I now regret it completely.”
Lynas
admits his views had been anti-science:
“This was also explicitly an anti-science movement. We employed a lot of
imagery about scientists in their labs cackling demonically as they tinkered
with the very building blocks of life. Hence the Frankenstein food tag – this
absolutely was about deep-seated fears of scientific powers being used secretly
for unnatural ends. What we didn’t realise at the time was that the real
Frankenstein’s monster was not GM technology, but our reaction against it …. In 2008, I was still penning screeds
in the Guardian attacking the science
of GMO – even though I had done no academic research on the topic, and had a
pretty limited personal understanding. I don’t think I’d ever read a
peer-reviewed paper on biotechnology or plant science..."
Lynas
soon did his research and realized that his cherished beliefs, and those of all
anti-GMO activists, were all false. In his lecture he points out six
common misconceptions:
---- I’d assumed that it would increase the use of chemicals. It turned
out that pest-resistant cotton and maize needed less insecticide.
---- I’d assumed that GM benefited only the big companies. It turned out
that billions of dollars of benefits were accruing to farmers needing fewer
inputs.
---- I’d assumed that Terminator Technology was robbing farmers of the
right to save seed. It turned out that hybrids did that long ago, and that
Terminator never happened.
---- I’d assumed that no-one wanted GMO’s. Actually what happened was
that Bt cotton was pirated into India and roundup ready soya into Brazil
because farmers were so eager to use them.

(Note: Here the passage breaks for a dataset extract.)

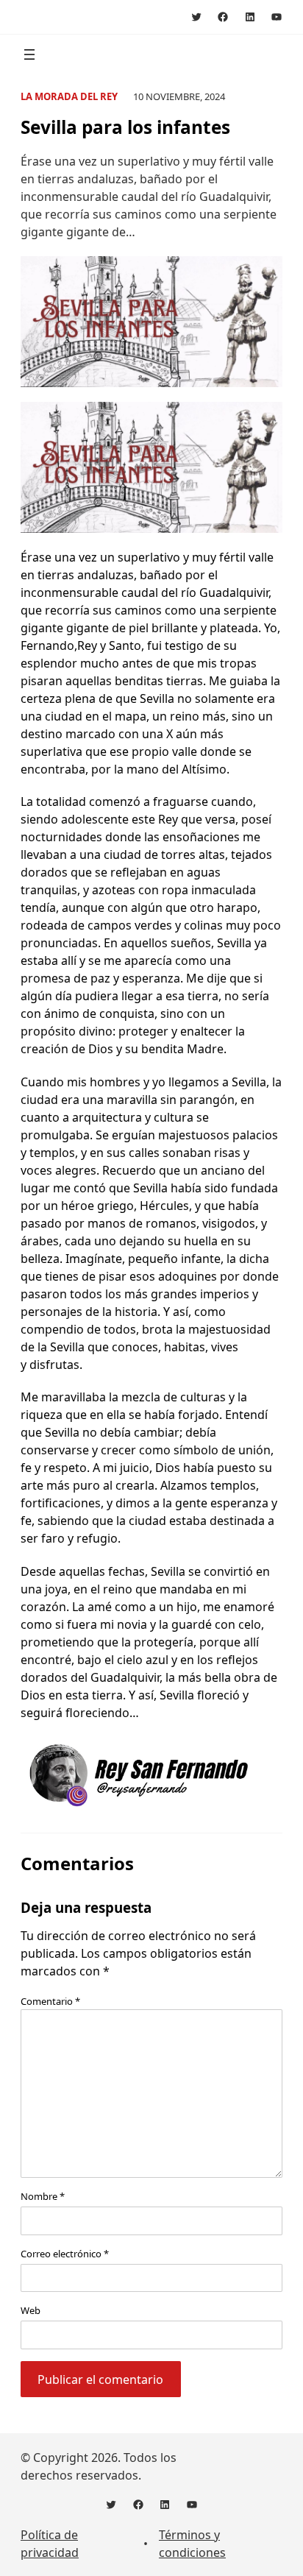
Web (30, 2310)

---- I’d assumed that GM was dangerous. It turned out that it was safer
and more precise than conventional breeding using mutagenesis for example; GM
just moves a couple of genes, whereas conventional breeding mucks about with
the entire genome in a trial and error way.
---- But what about mixing genes between unrelated species? The fish and
the tomato? Turns out viruses do that all the time, as do plants and insects
and even us – it’s called gene flow
Lynas
on how GMO’s can help save the environment:
“…we have very serious environmental challenges to tackle. Land
conversion is a large source of greenhouse gases, and perhaps the greatest
source of biodiversity loss. This is another reason why intensification is
essential – we have to grow more on limited land in order to save the
rainforests and remaining natural habitats from the plough.”
Lynas
discusses the looming human catastrophe and that only the wealthy nations can
afford to be anti-GMO, at the expense of the poor.
He quotes Norman Ernest Borlaug (1914 – 2009), who, according to the
Wikipedia entry “was an American biologist, humanitarian and Nobel laureate who
has been called ‘the father of the Green Revolution,’ ‘agriculture's greatest
spokesperson’ and ‘The Man Who Saved A Billion Lives.’”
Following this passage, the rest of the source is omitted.